# TASK TO COMPLETE
After locating the line that contains "Task: Toggle the Expand all checkbox", quote it and all lines after it through the end of the entries, and nothing more. Pictures stay out.

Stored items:
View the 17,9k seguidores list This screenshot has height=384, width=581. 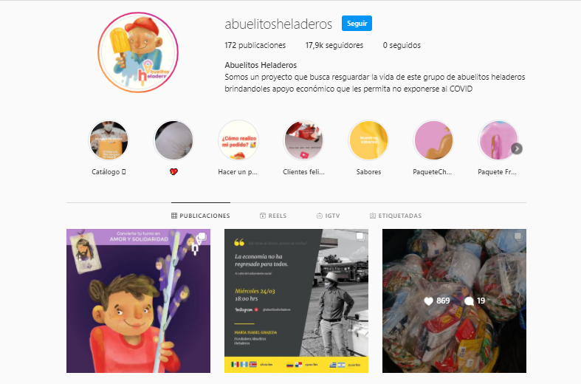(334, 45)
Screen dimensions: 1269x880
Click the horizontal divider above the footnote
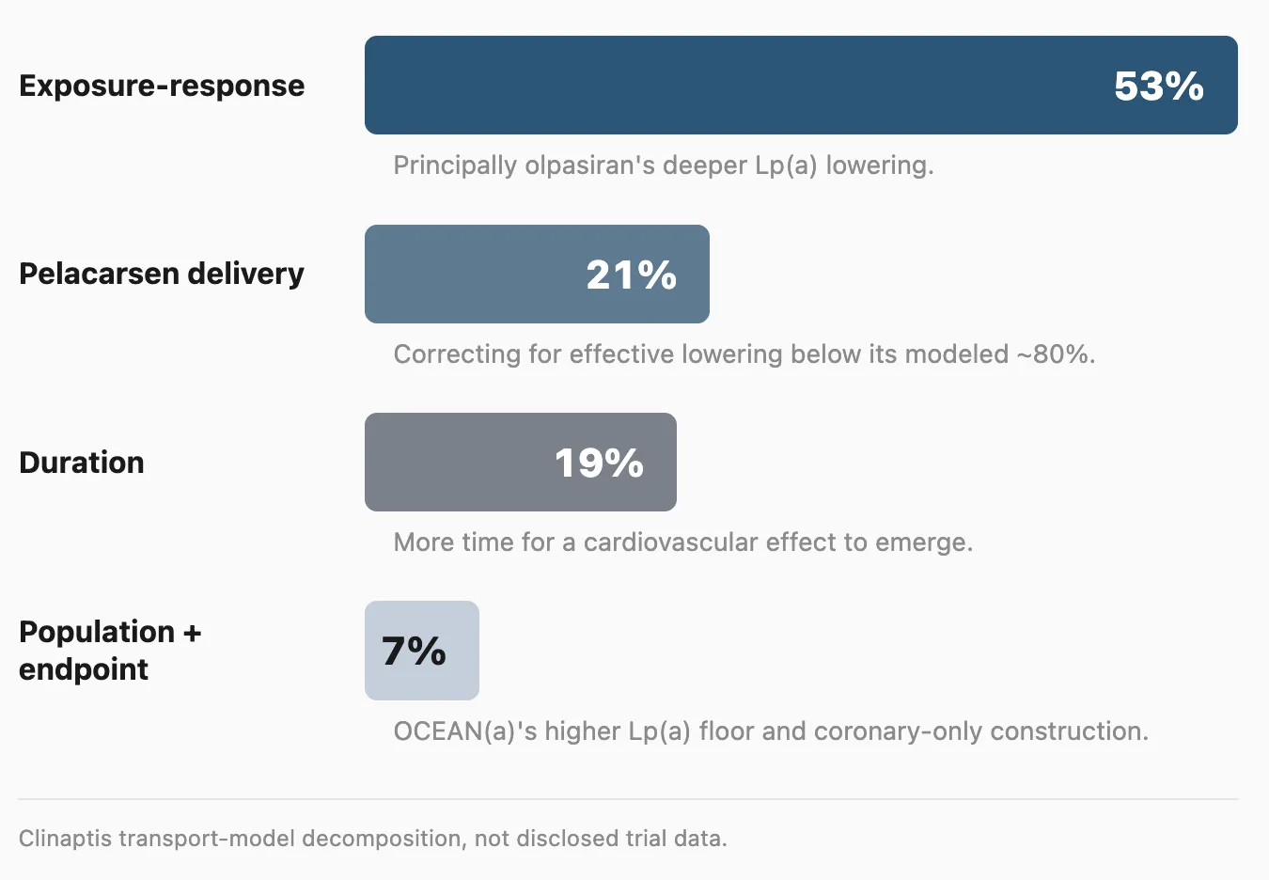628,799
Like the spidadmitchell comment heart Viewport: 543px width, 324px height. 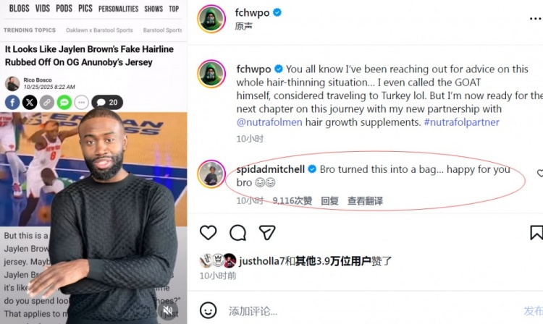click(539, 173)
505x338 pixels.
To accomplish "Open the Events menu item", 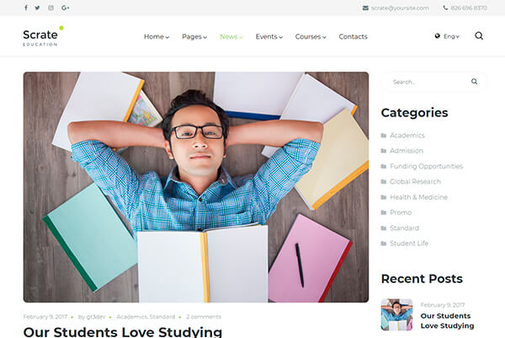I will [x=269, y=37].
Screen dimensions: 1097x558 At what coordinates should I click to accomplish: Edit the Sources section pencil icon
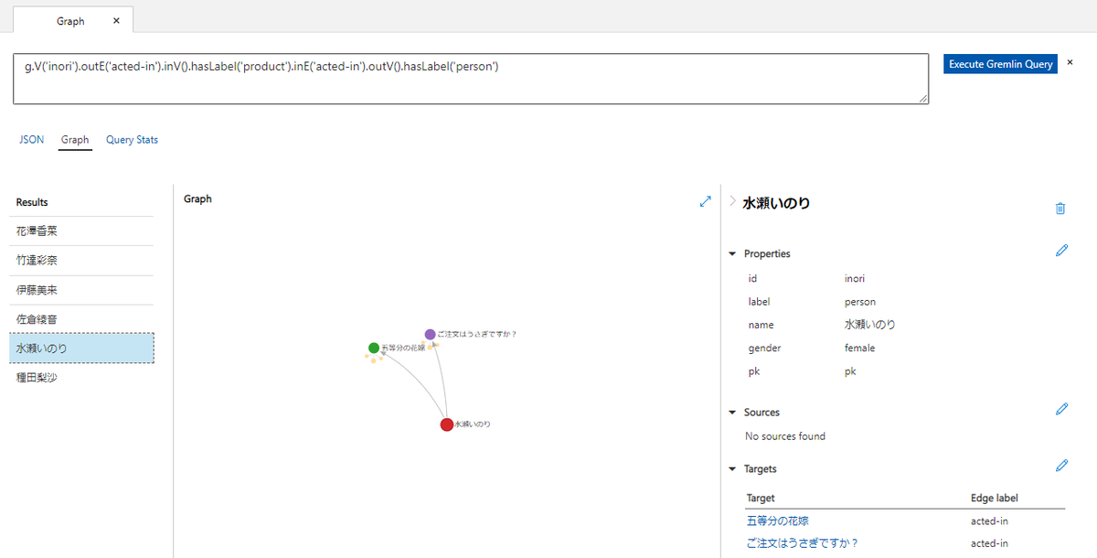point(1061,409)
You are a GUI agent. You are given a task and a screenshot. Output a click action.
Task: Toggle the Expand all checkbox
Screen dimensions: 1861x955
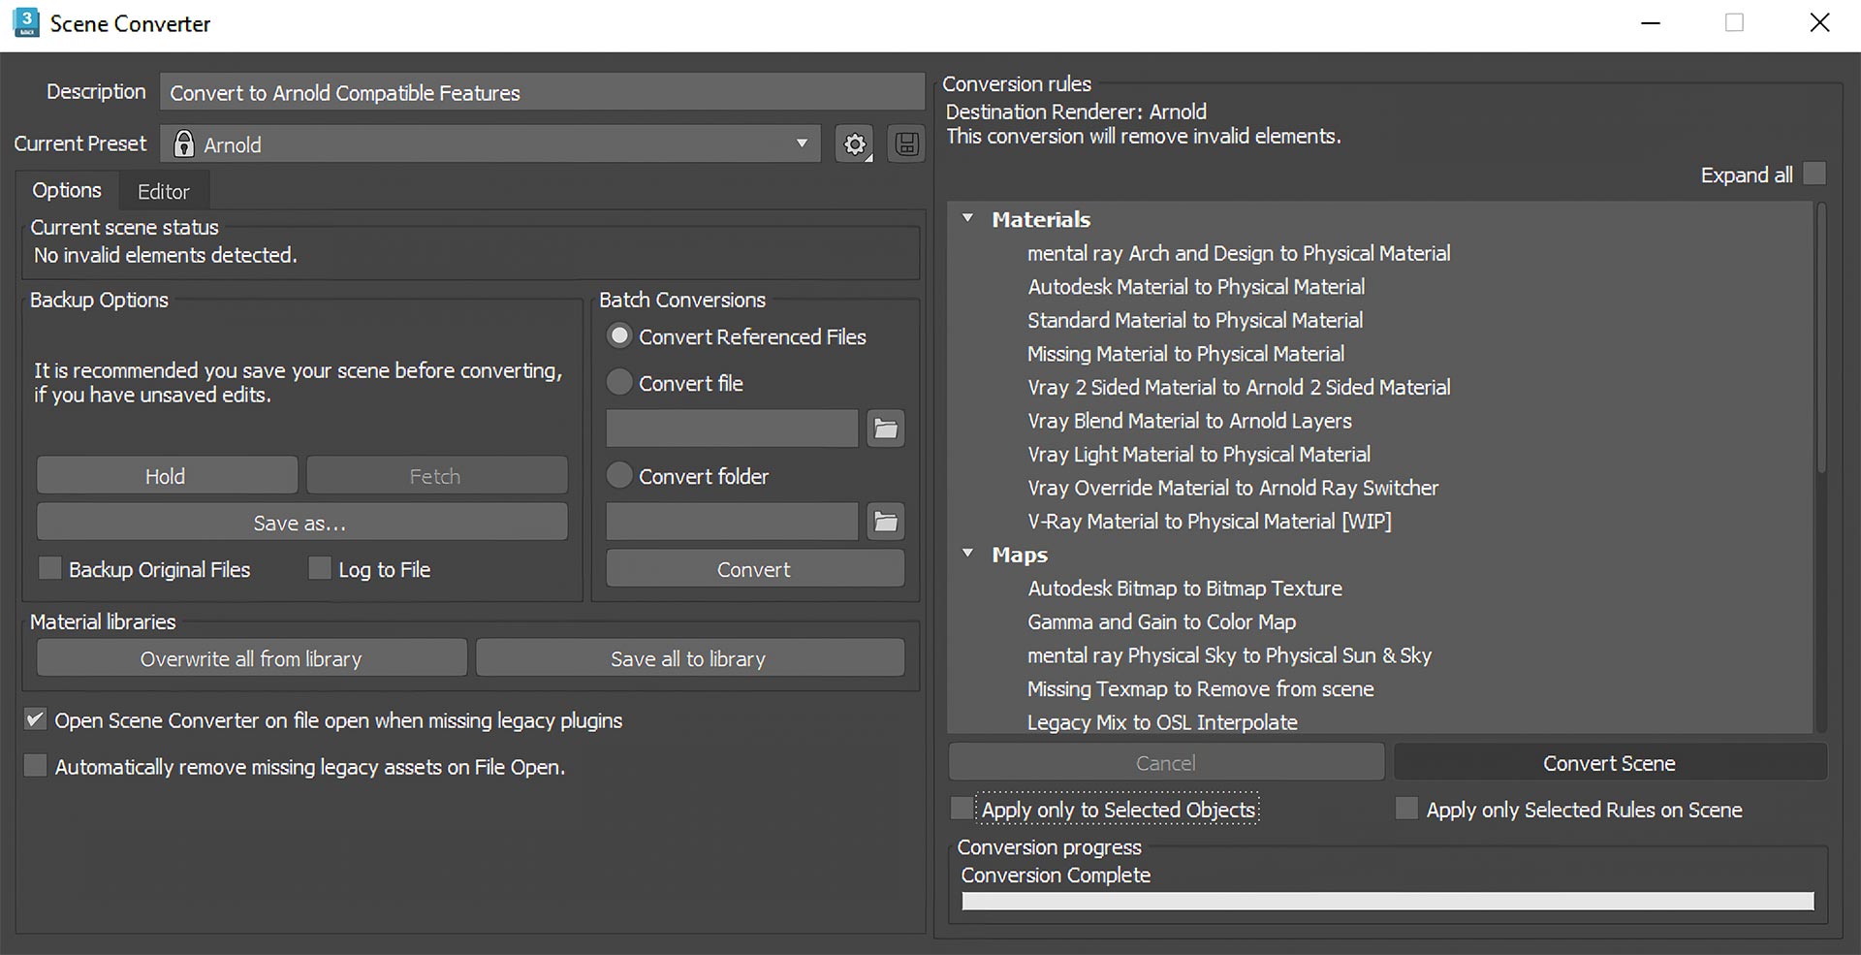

# TASK ANSWER
Task: Toggle the Expand all checkbox
Screen dimensions: 1861x955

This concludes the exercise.